La moto era tutto per Andrea. È stato il primo brivido, la passione più grande, il sogno da rincorrere, l’ultimo viaggio. Se n’è andato cinque mesi fa, Andrea Oliva, segratese 22enne, e lo ha fatto in sella alla sua moto da cross. Manca tutto di lui, ma è tanto, tantissimo, anche ciò che resta. Il ricordo vivo di chi lo ha amato, le tracce che ha lasciato in coloro che con lui hanno condiviso quell’amore grande per le due ruote e per il rombo del motore. E allora ecco che mamma Lidia, insieme alla sorella Giorgia e alla fidanzata Marica, sta cercando il modo giusto per ricordare Andrea. Sulla scorta dell’esempio della Ciclostazione segratese, l’idea è quella di reperire uno spazio, magari un capannone abbandonato o sfitto, nel quale creare una “motofficina” da affidare ai ragazzi con i quali Andrea era solito ritrovarsi nei week-end a Liscate per occuparsi dei propri bolidi. «Lui aveva spesso il problema di dover chiedere a suo padre di spostare l’auto dal box per poter lavorare sulla sua moto – spiega la madre, Lidia Rella – e credo che sia un bisogno comune a tanti ragazzi. Stiamo cercando uno spazio a Liscate perché era il suo posto, ma siamo disponibili a spostarci a Segrate o altrove. Stiamo distribuendo un volantino alle ditte della zona industriale chiedendo la disponibilità di un capannone, anche da sistemare e pagando un affitto modico».
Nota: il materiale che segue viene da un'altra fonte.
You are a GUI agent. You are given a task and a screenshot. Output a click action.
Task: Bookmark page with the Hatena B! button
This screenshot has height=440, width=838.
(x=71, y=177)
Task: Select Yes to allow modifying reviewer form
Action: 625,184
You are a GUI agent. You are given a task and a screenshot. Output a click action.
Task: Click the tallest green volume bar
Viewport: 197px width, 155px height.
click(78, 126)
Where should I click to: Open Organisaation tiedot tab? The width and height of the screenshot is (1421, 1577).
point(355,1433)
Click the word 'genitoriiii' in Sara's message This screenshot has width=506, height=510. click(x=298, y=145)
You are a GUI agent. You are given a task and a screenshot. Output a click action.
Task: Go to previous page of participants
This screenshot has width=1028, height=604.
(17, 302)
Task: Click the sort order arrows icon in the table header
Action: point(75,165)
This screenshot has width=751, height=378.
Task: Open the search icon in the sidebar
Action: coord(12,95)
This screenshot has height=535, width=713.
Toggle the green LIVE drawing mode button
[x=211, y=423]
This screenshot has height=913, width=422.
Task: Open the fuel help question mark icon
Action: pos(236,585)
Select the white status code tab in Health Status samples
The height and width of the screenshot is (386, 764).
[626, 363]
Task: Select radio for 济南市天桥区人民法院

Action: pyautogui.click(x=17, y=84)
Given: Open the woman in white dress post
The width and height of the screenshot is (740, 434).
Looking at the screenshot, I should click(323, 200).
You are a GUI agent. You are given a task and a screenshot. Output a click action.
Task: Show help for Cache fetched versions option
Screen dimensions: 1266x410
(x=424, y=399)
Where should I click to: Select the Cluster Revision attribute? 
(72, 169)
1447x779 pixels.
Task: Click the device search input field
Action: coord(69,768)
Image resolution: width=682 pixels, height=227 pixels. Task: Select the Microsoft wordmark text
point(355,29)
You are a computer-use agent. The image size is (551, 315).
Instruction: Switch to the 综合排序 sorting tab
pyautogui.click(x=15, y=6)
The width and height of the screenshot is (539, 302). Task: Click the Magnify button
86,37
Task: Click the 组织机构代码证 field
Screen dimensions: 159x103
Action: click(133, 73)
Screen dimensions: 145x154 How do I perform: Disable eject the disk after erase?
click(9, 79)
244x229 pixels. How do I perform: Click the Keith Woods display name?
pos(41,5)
Perché quei ragazzi per Andrea erano un’altra famiglia e ci sono sempre stati, ci sono ancora. «Restano vicini a noi – racconta Lidia – sono formidabili. Stanno organizzando raduni in ricordo di mio figlio, hanno scritto una canzone per lui e hanno girato un video. Lo tengono vivo nel ricordo». A Liscate Andrea è arrivato per caso, quando uno dei suoi futuri amici centauri lo ha avvicinato e gli ha detto di seguirlo fin lì. Ma la passione è antica, innata. «Quando era ancora nel passeggino mi chiedeva di fermarmi quando passavamo accanto a una moto – ricorda la mamma – restavamo lì fino a quando non accendeva il motore… Gli abbiamo comprato una minimoto, ma per quella vera gli abbiamo detto che avrebbe dovuto pensarci lui. E così ha fatto. Si è diplomato e poi ha iniziato a lavorare e a risparmiare per acquistare la sua prima moto da cross». Lidia Rella vorrebbe costituire una onlus dedicata ad Andrea, ci sta lavorando. La “motofficina” è un punto di partenza, insomma, verso un progetto che crei un centro di aggregazione giovanile legato alle due ruote. Perché Andrea e la moto erano e sono una cosa sola, anche nel dolore questo assioma regge e si conferma. E non è fatalismo, neppure coraggio; è solo un dato di fatto. Che lascia un groppo in gola e lo scioglie al tempo stesso, racconta una vita che manca e mancando resta.